Thursday, March 15, 2007

Tempo e cigarros

Astolfo e Olarico caminhavam sem destino. Era um bom programa de fim de tarde; bairro tranquilo, poucos carros, alguma brisa. Astolfo parara de fumar há alguns meses; Olarico continuava sem perder a oportunidade de soltar fumaça com gracinhas.

- Desde que tu parou de fumar que tás assim, nessa apatia de anta paralítica.

- Claro, lascar meu organismo pra nada me dava uma energia indescritível.

Olarico tragou forte, e fez aquela cara de sabedor dos grandes segredos, que todo fumante faz:

- Essa é a questão, você não tava nem aí se dentinho ia amarelar, ou se pulmão ia ficar pretinho, nem pensava no câncer ou no efisema. Você era um fumante despreocupado e divertido, agora é um ex-fumante preocupado e apático. Que progresso, heim?

Era por coisas como essa que Astolfo tinha grande consideração por Olarico, o rei dos contrapontos divertidos.

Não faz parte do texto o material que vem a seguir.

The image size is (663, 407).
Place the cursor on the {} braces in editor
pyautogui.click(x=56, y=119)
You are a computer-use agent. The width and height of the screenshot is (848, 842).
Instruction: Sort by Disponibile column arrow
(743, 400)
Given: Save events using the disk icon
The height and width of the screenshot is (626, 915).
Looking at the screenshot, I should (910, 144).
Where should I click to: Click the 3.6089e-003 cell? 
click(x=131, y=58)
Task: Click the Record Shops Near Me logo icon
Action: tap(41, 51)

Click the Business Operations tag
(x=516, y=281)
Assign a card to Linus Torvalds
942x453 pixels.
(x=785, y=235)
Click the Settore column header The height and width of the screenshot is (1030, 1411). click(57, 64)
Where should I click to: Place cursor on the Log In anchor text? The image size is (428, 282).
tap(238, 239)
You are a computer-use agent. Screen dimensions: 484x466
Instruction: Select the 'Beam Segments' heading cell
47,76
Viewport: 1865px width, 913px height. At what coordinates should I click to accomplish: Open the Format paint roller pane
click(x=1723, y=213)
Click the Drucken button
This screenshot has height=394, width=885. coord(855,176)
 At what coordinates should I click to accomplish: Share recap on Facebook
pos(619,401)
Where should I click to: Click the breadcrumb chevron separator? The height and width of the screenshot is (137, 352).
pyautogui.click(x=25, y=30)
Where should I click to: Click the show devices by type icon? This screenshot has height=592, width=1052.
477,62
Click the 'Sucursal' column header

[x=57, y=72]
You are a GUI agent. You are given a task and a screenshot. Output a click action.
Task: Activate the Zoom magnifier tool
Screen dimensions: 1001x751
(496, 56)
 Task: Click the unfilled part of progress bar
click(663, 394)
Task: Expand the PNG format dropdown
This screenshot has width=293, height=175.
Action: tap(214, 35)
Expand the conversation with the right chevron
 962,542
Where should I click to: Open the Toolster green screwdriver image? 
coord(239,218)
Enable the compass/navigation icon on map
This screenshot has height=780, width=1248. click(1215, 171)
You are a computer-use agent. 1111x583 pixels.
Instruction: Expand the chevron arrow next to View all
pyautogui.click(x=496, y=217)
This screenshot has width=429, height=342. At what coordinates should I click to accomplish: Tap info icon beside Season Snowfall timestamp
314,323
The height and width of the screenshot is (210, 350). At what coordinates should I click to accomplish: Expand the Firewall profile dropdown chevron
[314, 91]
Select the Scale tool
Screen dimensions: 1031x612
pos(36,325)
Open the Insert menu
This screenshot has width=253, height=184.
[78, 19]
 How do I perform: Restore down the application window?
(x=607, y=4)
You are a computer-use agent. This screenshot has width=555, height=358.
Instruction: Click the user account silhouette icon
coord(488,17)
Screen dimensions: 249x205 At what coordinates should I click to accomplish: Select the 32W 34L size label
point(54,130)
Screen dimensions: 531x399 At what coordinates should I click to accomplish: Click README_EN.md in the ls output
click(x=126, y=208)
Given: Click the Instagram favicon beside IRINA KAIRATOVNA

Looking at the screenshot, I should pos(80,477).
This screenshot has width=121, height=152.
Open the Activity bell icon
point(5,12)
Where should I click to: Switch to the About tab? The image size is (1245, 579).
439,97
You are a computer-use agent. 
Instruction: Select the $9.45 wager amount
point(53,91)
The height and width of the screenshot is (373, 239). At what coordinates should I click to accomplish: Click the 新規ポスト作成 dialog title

- Minha apatia não tem nada a ver com cigarro, meu caro. Tem a ver com onde estou, e onde deveria estar, e não saber onde quero estar.

Olarico deu outra profunda tragada, prenúncio de outra "grande verdade", mas calou-se. No fundo se sentia como o amigo, embora não curtisse muito conversar sobre isso. Preferia pensar a respeito sozinho, com tragadas profundas, mas sem grandes verdades.

Astolfo continuou: - Sabe quando você olha para quem você era há oito anos, e sente vontade de voltar a ser aquele cara? Isso é normal acontecer - quando se tem cinquenta, pensando nos vinte e poucos.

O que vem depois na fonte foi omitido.